REPUBLIKA.CO.ID,JAKARTA--Ketua Muda Pidana Umum Mahkamah Agung Artidjo Alkostar menilai tidak ada kedaluarsa dalam kasus terbunuhnya wartawan Bernas Fuad Muhammad Syafrudin (Udin).
"Kasus pembunuhan Udin tidak kedaluarsa karena tersangka pembunuhnya belum pernah diadili," kata Artidjo dalam diskusi publik Upaya Mengungkap Misteri Pembunuhan Udin Melalui Mekanisme Pengadilan, di Jakarta, Kamis.
Pernyataan itu terkait dengan kasus Udin yang terancam kedaluarsa setelah berusia 18 tahun atau jatuh pada 16 Agustus 2014 mendatang.
Menurut dia kedaluarsa bukan dalam kasusnya tetapi terkait dengan hak menuntut seseorang ke pengadilan dan masa kadaluarsa itu dihitung dari tersangka diperiksa. "Tersangkanya saja belum pernah diperiksa, bagaimana bisa disebut kadaluarsa?" katanya.
Senada dengan Artidjo, Ketua Komisi Hukum Dewan Pers Yosep Adi Prasetyo mengatakan untuk kasus pelanggaran HAM berat seperti dalam kasus Udin, tidak mengenal kadaluarsa sebagaimana terdapat dalam Undang-undang Nomor 26 Tahun 2000 tentang Pengadilan HAM.

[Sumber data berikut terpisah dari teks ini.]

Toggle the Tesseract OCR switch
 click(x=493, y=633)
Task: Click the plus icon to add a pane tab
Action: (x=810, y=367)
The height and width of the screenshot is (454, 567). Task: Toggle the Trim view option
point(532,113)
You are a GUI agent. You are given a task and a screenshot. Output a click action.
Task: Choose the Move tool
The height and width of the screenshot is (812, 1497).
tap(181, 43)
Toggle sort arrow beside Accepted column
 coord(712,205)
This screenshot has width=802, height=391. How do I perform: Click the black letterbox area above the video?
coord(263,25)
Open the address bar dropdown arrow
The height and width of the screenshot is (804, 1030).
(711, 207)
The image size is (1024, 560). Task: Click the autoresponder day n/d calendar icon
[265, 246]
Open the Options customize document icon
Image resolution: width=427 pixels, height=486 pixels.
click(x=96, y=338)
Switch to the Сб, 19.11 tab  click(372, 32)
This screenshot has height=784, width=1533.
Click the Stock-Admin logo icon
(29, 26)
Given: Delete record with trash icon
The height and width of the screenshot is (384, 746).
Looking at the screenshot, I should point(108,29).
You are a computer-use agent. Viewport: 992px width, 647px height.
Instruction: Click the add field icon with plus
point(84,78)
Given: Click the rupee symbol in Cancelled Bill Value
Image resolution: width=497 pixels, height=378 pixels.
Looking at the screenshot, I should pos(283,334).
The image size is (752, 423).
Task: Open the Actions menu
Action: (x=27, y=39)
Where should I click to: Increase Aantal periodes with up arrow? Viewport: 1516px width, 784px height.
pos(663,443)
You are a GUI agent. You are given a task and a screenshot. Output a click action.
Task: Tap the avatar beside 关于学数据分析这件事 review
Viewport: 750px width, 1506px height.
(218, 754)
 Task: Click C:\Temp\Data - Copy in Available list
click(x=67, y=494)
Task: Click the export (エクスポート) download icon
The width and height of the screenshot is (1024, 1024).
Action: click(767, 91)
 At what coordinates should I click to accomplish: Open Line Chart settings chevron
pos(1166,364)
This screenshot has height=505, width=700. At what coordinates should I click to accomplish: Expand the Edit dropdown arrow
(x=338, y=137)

Yosep menilai ada banyak kejanggalan yang terjadi dalam pengungkapan kasus ini. Dia melihat bahwa pihak kepolisian saat itu ragu-ragu untuk menyelidiki kasus ini. Hal tersebut terlihat dari tempat kejadian perkara (TKP) di rumah Udin tidak langsung diberi police line setelah pembunuhan terjadi dengan alasan stok police line habis.
"Police line baru dipasang 13 hari setelah pembunuhan dan hanya berumur lebih kurang 25 jam, setelah itu dicopot oleh polisi," katanya.
Selain itu di pengadilan, Dwi Sumaji alias Iwik yang sebelumnya mengaku telah membunuh Udin akhirnya mencabut pengakuan sebagai pelaku pembunuh Udin. Dia mengatakan telah dipaksa menjalankan skenario rekayasa Serma Pol Edy Wuryanto dengan alasan melindungi kepentingan Bupati Bantul yang menjabat saat itu, Sri Roso Sudarmo.
Menurut dia, selama kepolisian masih bersikukuh bahwa pembunuhan Udin tetap berkaitan erat dengan persoalan perselingkuhan yang dilakukan antara istri Almarhum Udin dengan Iwik, maka tidak akan pernah ada fakta baru.